January 14, 2015

How "Winners and Losers" Lost It for Me

If watching two guys drink beer and try to one up each other is your idea of a good time, then Winners and Losers, which opened last week at Soho Rep., may be the show for you. Alas, I need more than that to entertain me.

The show starts off amiably enough. Its creators and sole performers Marcus Youssef and James Long wander out on a stage set with a table and two chairs, introduce themselves and then begin a game in which they confer the status of winner or loser on a variety of subjects, including, at the performance I attended, the basketball player Steve Nash, NAFTA, microwave ovens and masturbation. They hit little silver bells when they reach a conclusion and are ready to move on to the next topic.

But as the 90 minute-show progresses, Marcus and Jamie, as they call one another, tell us more about themselves—or the characters they’ve created for themselves.

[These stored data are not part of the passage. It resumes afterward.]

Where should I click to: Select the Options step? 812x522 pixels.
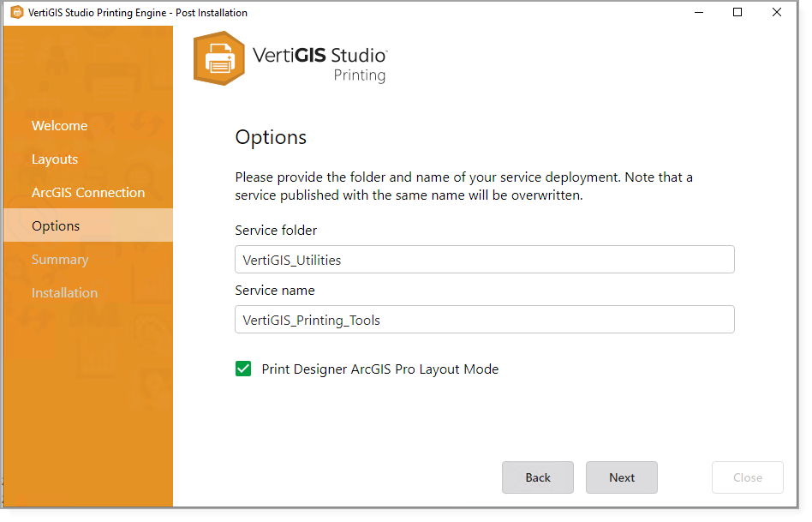[56, 225]
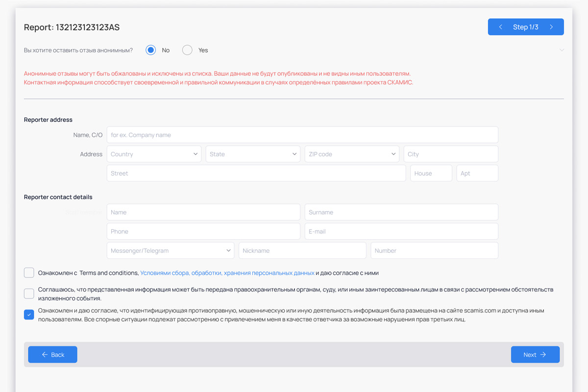Screen dimensions: 588x392
Task: Uncheck the scamis.com publication consent checkbox
Action: tap(29, 315)
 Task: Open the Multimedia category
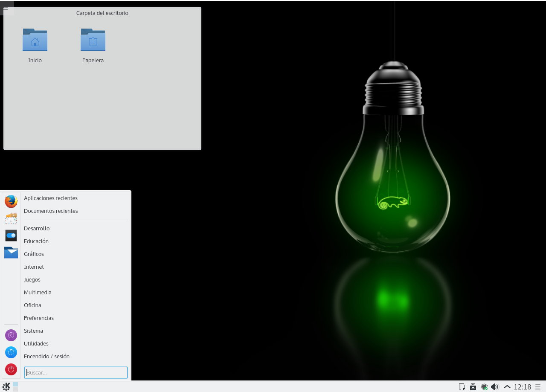tap(38, 292)
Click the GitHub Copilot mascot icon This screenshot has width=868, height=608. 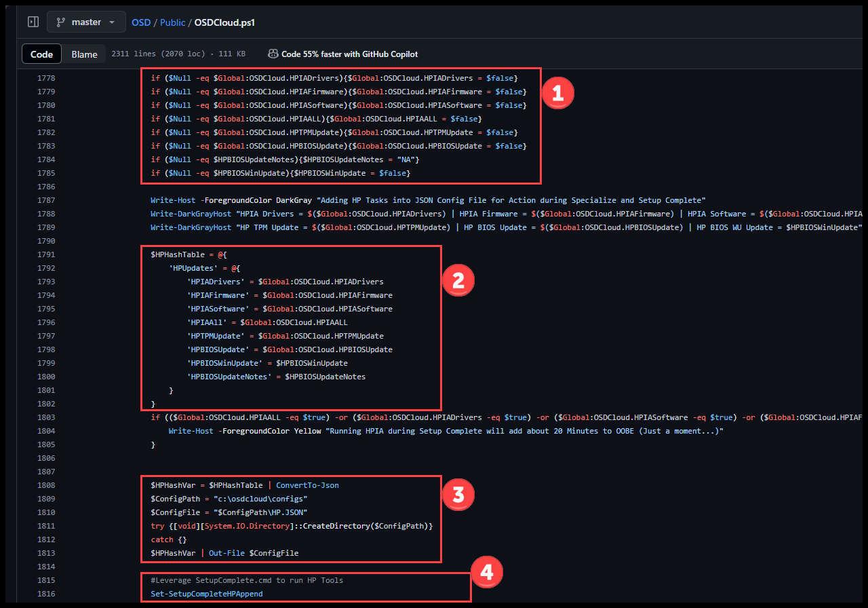coord(274,54)
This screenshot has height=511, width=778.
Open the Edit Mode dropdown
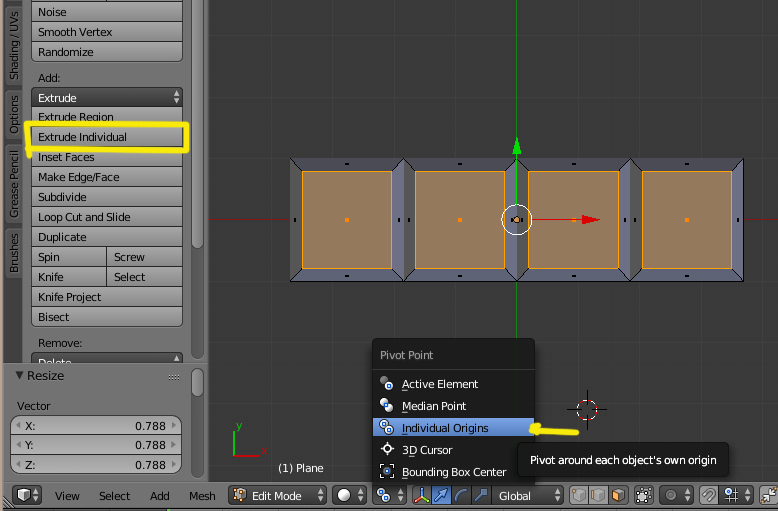278,495
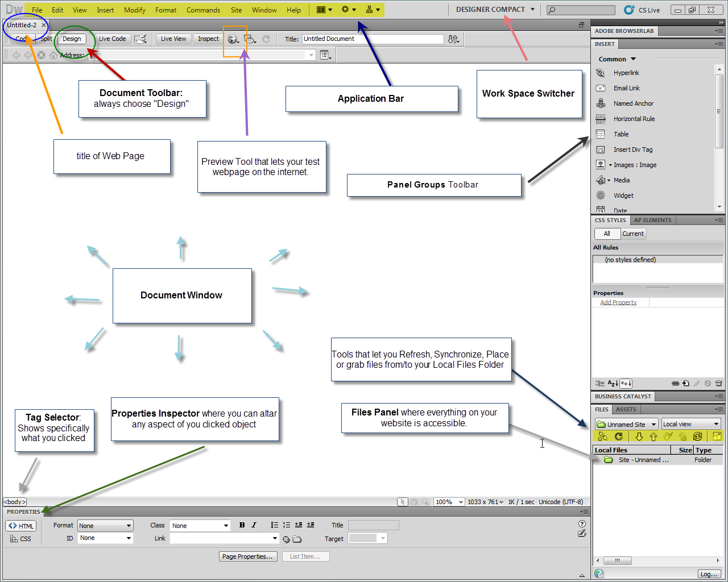Click the Get files down-arrow icon
Viewport: 728px width, 582px height.
click(639, 437)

They’re both Canadians, in their 40s, married with two kids each and live in a Park Slope-like neighborhood in Vancouver. Marcus is from a wealthy family and stands to inherit a lot of money from his father an Egyptian √©migr√© and successful banker. Jamie had a more modest upbringing and left home and started to fend for himself at 16. 

All of it becomes fair game for the kinds of aggressive insults and put downs that alpha males lob at one another. Things get nasty. And the line between the theatrical and the real is intentionally hazy. The press rep says about 20% of the show is improvised each night (click here to read about how it was put together) 

Whenever Marcus and Jamie seemed to get bored with the verbal sparring, they got physical—wrestling, playing ping pong and, of course, swigging beer.  When I got bored, which happened about 30 minutes in, I simply zoned out.

I get that they were intentionally trying to make me uncomfortable (even throwing in a couple of bad-taste jokes about the ISIS beheadings) and they get a win for that. However, they apparently also want to press home some insights about male privilege and the changing definitions of manliness and since they offer few fresh observations about either, they lost on that front. 

But where they really failed was in making me care any more than I would have if I'd overhead two random dudes going all mano-a-mano over drinks at some bar.